Во благо или против меня, во имя жизни или смерти — влечения существуют для того, чтобы, конституируя «то, что еще не я» и «объект», соотнести их между собой. Это движение, предполагающее дихотомию (внутри — снаружи, не-я — я) и повторение, тем не менее оказывается центростремительным: оно стремится поставить Я в центр некой солнечной системы объектов. Возвращаясь, движение влечений становится в конце концов центробежным, цепляясь при этом за Другого и представляясь ему как знак, чтобы произвести впечатление. Это то, что, собственно говоря, выходит за пределы.
Но начиная с этого момента — когда я признаю свое изображение как знак и я теряю все свои краски, чтобы означать себя, — возникает иной порядок. Знак вытесняет хору и ее вечное возвращение. Единственным свидетелем этого «первородного» сражения останется лишь желание. Но желание экспатриирует Я к другому субъекту и уже не воспринимает требования Я как нарциссические. Нарциссизм возникает как регрессия отступления от другого, возвращение в убежище самосозерцания, консервативности, самодостаточности. На деле, такой нарциссизм никогда не бывает похож на незамутненное отражение греческого бога в спокойной воде. Конфликты влечений будоражат ее на глубине, смущают ее поверхность и вызывают все, что в данной системе знаков относится к отвращению, не смешиваясь с ним.

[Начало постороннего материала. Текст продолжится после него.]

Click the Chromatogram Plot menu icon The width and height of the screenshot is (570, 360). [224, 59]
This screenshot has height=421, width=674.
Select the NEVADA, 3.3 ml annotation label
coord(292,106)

Отвращение, таким образом, — что-то наподобие нарциссического криза: оно свидетельствует об эфемерности того состояния, которое из бог знает почему возникшей осуждающей зависти назвали «нарциссизмом»; более того, отвращение распространяет на нарциссизм (на его предмет и на понятие) свой характер «видимости».
Однако достаточно, чтобы запрет, это может быть сверх-Я, перечеркнул желание, направленное на другого, — или этот другой, как этого требует его положение, остался неудовлетворен — для того чтобы желание и его означающие вновь возвратились к «исходному», смущая тем самым воды Нарцисса. В этот самый момент нарциссического смущения (состояние вообще-то постоянное для говорящего человека при условии, что он слышит свою речь) вторичное вытеснение, вооруженное символическими средствами, стремится использовать первовытеснение к собственной выгоде, тем самым открывая его существование. Архаичный порядок вновь является на свет, означает, вербализуется. Его стратегии (отбрасывающие, разделяющие, повторяюще-отвращающие) находят наконец свое символическое существование, перед которым смолкают все логики символического, суждения, умозаключения, демонстрации, доказательств и т. д. Именно здесь объект перестает быть обусловленным, осмысленным, отчужденным: он предстает… отвратительным [объектом].
Нарциссический криз, открывающий истинное лицо отвратительного, вызван двумя причинами, которые кажутся на первый взгляд противоречащими друг другу. Это чрезмерная строгость Другого, который отождествляется с Богом и Законом. И несостоятельность Другого, которая становится очевидной в крахе объектов желания. В обоих случаях отвратительное появляется для того, чтобы поддержать «я» в Другом. Отвратительное — насилие скорби по безвозвратно потерянному «объекту». Отвратительное ломает стену, выстроенную вытеснением и его суждениями. Оно отсылает мое Я к тем мерзким границам, от которых Я, чтобы обрести существование, отделилось, — оно отсылает к не-Я, к влечению, к смерти. Отвращение — воскрешение после смерти (моего Я). Это алхимия, превращающая влечение к смерти во взрыв жизни, в новое значение.